Our findings might have important implications for safety features during MT and design of future stroke studies. One focus of future studies will be the question if intravenous thrombolysis before mechanical thrombectomy is associated with an additional benefit [18]. If peri-procedural intravenous thrombolysis could reduce the burden of peripheral emboli as detected with DWI it might improve outcome. Currently, recommendations for procedural details are based on hypothetical considerations, in vitro testing and porcine in vivo models that are difficult to prove in the clinical setting [14, 19]. DWI infarct growth was proposed as a surrogate endpoint for future stroke therapy trials to reduce sample sizes [20]. Acquiring DWI in high resolution to detect peripheral emboli might further add to this metric.
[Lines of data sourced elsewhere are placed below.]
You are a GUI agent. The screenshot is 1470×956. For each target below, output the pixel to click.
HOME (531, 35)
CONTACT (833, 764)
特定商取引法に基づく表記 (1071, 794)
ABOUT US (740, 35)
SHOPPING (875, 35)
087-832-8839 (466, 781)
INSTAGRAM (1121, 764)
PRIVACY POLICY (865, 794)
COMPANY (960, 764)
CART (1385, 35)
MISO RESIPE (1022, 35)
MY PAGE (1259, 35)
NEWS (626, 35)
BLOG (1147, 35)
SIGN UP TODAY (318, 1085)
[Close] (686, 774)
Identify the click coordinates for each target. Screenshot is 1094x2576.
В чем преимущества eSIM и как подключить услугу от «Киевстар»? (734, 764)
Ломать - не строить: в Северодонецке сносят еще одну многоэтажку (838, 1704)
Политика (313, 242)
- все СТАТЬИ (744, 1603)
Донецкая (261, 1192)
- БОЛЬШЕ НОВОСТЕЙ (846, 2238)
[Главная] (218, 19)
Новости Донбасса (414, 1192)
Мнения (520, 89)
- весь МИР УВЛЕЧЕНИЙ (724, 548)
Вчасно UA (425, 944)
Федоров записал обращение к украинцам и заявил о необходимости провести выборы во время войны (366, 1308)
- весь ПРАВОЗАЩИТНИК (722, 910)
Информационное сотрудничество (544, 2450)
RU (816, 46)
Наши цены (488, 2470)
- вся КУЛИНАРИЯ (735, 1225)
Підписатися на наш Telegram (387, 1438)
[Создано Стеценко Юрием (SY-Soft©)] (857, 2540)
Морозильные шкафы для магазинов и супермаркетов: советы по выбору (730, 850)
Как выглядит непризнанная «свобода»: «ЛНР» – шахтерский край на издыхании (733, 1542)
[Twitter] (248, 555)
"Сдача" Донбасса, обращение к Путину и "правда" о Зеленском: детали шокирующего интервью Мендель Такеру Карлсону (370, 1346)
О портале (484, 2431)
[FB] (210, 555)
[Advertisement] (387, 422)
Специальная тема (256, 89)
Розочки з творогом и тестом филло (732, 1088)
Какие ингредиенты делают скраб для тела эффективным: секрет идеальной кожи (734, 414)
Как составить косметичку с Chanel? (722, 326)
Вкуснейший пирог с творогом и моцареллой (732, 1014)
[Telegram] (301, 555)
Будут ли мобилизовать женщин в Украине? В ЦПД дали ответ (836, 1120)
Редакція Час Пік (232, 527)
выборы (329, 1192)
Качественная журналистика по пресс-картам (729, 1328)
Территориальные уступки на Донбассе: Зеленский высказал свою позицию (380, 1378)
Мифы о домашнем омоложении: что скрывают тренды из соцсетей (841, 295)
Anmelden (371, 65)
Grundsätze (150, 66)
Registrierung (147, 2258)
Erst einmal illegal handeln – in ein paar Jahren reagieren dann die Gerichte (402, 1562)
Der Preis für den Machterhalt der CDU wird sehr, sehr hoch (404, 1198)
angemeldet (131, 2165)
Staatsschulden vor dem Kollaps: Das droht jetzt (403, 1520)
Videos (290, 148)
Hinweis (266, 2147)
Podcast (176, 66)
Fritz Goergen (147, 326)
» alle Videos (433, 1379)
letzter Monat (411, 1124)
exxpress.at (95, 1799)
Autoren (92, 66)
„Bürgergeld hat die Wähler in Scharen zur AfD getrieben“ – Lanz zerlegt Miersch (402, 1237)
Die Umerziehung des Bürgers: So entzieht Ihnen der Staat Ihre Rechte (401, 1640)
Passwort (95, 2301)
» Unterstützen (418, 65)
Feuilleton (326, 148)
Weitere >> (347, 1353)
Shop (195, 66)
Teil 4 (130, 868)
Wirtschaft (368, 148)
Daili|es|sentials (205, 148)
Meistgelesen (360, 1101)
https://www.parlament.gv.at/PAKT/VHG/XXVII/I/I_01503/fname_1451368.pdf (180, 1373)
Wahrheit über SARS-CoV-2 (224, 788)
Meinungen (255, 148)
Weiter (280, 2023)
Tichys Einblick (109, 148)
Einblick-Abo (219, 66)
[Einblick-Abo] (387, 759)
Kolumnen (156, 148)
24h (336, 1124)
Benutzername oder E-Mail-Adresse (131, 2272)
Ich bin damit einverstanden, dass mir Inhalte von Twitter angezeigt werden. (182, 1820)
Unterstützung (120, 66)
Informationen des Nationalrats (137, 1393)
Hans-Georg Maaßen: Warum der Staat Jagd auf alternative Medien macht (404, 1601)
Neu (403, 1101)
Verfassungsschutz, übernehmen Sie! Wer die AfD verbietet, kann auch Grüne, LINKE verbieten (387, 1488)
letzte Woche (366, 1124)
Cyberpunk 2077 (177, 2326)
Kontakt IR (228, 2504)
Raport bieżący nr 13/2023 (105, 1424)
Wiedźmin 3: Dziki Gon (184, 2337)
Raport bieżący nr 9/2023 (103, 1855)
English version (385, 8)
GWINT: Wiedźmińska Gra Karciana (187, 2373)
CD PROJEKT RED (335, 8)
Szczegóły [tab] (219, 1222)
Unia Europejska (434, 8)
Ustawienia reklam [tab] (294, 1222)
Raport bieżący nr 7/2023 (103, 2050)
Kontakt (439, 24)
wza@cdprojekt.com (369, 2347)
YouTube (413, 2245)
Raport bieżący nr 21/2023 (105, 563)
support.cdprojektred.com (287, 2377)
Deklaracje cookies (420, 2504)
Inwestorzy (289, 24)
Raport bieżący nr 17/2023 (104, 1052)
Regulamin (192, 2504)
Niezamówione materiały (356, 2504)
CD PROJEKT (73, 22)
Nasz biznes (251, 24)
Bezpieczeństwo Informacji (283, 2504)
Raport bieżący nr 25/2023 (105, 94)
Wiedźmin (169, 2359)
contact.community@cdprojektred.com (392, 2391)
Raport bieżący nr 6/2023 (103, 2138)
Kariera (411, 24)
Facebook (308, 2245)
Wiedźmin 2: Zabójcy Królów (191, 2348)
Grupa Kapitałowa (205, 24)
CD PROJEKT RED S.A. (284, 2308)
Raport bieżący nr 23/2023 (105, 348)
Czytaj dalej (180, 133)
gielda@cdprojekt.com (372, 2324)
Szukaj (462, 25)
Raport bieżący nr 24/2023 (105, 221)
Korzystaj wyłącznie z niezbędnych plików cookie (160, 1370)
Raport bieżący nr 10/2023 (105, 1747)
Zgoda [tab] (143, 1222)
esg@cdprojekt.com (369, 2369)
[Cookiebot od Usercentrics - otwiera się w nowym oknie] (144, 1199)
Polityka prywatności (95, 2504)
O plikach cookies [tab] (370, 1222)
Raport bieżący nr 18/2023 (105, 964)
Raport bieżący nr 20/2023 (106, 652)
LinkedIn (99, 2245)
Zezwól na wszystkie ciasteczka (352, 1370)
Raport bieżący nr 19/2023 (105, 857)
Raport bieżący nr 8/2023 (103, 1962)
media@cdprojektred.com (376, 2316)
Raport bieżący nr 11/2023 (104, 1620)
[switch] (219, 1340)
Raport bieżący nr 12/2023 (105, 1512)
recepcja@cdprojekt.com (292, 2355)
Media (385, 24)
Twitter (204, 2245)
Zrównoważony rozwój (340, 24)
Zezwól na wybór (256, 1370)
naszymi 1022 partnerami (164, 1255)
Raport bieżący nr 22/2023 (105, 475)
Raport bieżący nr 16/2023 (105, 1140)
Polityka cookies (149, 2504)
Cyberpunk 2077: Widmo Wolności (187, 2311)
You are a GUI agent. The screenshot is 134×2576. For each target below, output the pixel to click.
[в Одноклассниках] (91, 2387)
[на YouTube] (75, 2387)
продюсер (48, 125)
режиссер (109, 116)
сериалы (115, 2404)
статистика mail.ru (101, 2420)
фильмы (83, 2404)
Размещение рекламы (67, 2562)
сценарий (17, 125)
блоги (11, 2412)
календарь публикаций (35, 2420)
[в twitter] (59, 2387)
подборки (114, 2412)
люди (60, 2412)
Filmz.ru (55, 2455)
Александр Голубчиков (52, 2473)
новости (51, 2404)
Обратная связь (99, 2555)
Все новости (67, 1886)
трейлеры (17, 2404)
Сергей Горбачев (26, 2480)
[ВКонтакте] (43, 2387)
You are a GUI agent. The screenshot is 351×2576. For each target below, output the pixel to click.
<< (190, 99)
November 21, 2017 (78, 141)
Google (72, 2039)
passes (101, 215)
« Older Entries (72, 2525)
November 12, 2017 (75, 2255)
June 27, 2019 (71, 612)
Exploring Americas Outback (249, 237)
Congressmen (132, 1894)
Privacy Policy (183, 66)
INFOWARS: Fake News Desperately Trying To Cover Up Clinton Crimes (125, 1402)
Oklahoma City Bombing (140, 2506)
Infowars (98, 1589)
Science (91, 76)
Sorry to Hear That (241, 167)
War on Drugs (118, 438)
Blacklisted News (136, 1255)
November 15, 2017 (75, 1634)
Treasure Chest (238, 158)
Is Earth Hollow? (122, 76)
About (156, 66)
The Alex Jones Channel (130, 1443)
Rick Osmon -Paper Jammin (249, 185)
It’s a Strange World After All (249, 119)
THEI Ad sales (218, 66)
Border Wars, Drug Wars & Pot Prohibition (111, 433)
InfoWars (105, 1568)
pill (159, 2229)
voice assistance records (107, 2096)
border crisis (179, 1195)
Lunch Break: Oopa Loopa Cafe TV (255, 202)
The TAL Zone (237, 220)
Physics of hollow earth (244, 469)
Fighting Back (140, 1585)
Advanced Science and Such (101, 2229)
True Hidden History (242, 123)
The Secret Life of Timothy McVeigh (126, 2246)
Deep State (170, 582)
It is possible that not all peripheral emboli may have been related to MT but could have occurred independently. But, as previously mentioned, over 90% of intracranial vessel occlusions are caused by a single thrombus [7]. Another argument for the association with MT is the clear inverse correlation of the number of emboli with the eTICI scale. Furthermore, a primary embolic source would have led to more emboli into new territories. Lastly, a peri-interventional occurrence of the emboli explains best the trend towards a lower number of emboli when using a balloon-guided catheter.

Another limitation is the limited sample size of the study. Future studies on larger samples using high-resolution DWI as follow-up will explore possible predictors for these emboli and their influence on clinical outcome.

Conclusion

Emboli after MT for acute ischemic stroke occur most frequently within the vascular territory of an LVO, even after complete reperfusion of eTICI 3. High resolution DWI to detect peripheral emboli after MT could be a promising surrogate marker for reperfusion success beyond the TICI scale.